◆ **Short task**:
Copy each of the rows below word for word, leaving out the pictures.

** START Entries **

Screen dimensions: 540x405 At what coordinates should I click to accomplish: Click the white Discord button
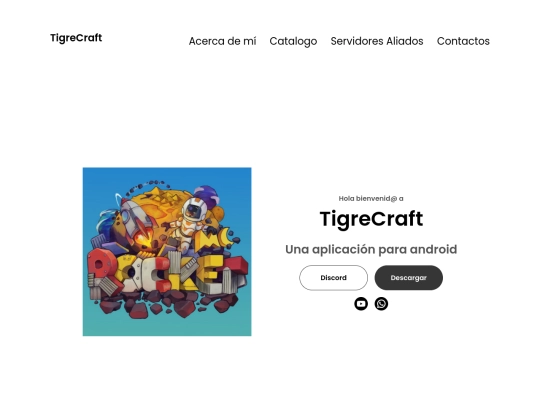[333, 278]
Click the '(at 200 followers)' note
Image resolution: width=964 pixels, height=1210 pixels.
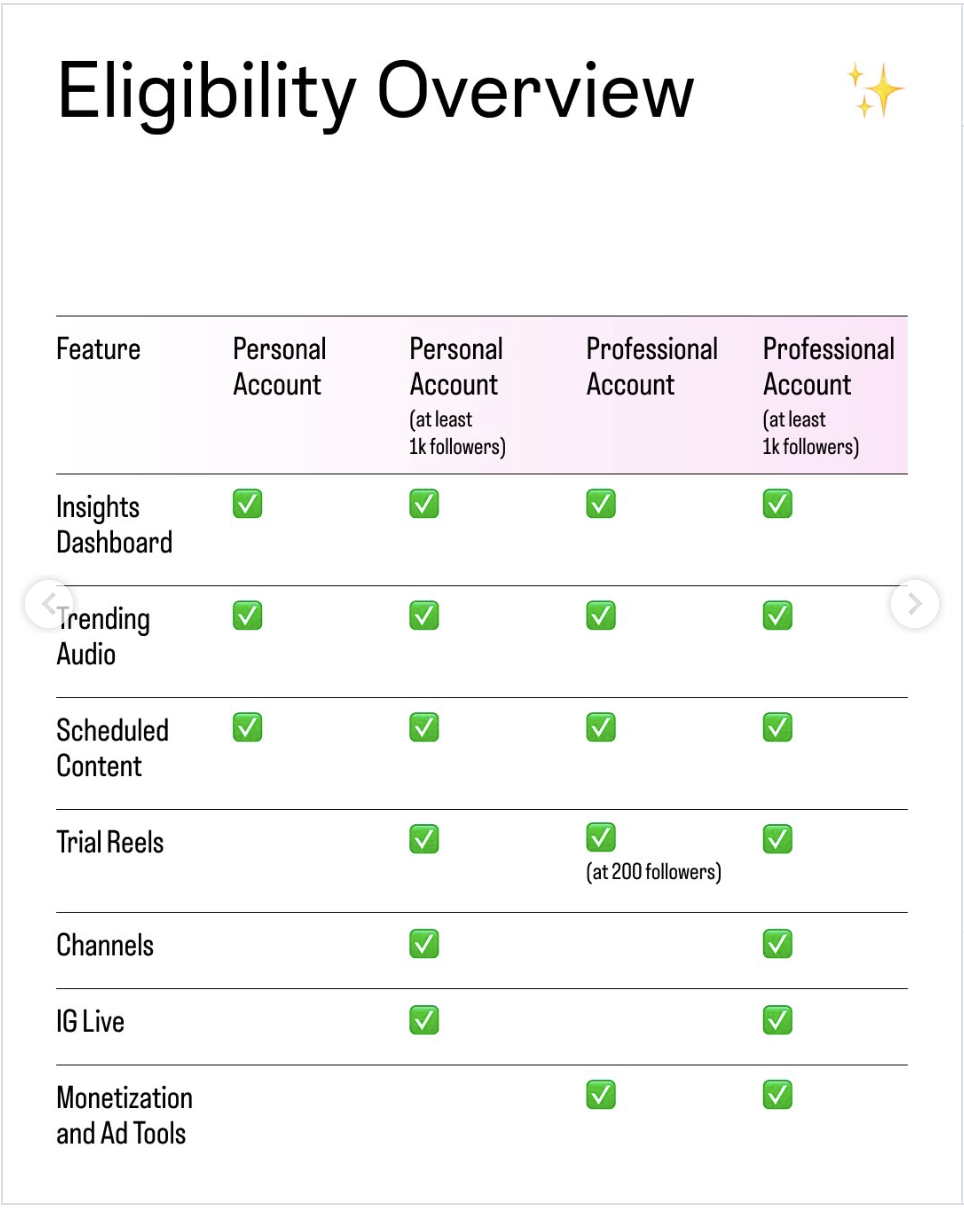click(x=654, y=872)
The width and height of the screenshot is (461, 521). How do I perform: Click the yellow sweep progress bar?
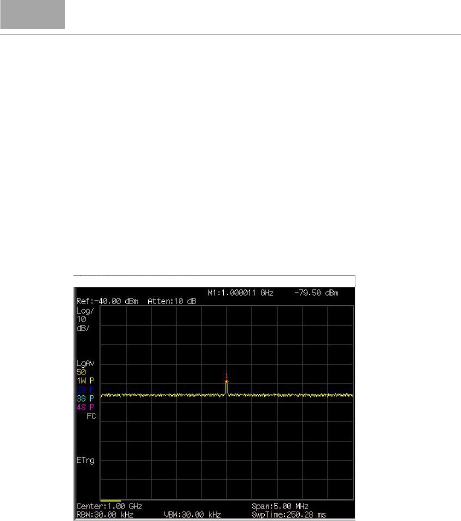click(x=110, y=501)
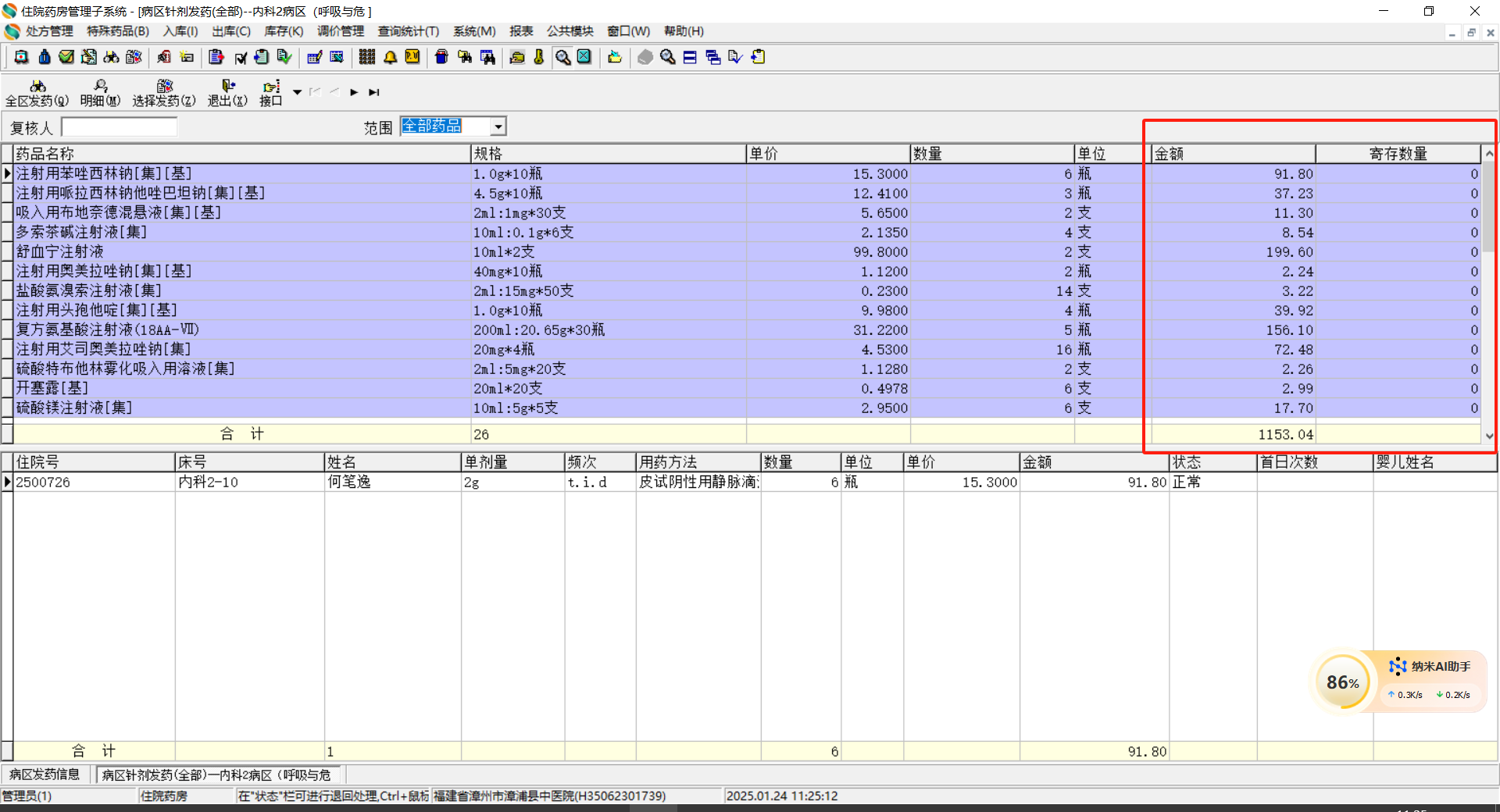Click the green checkmark envelope toolbar icon

tap(66, 57)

** END Entries **

◆ **Response to the task**:
Screen dimensions: 540x405 At what coordinates should I click to accomplish: Click the white Discord button
[333, 278]
Click the '(at 200 followers)' note
Image resolution: width=964 pixels, height=1210 pixels.
click(x=654, y=872)
The width and height of the screenshot is (461, 521). How do I perform: Click the yellow sweep progress bar?
click(x=110, y=501)
Click the green checkmark envelope toolbar icon

tap(66, 57)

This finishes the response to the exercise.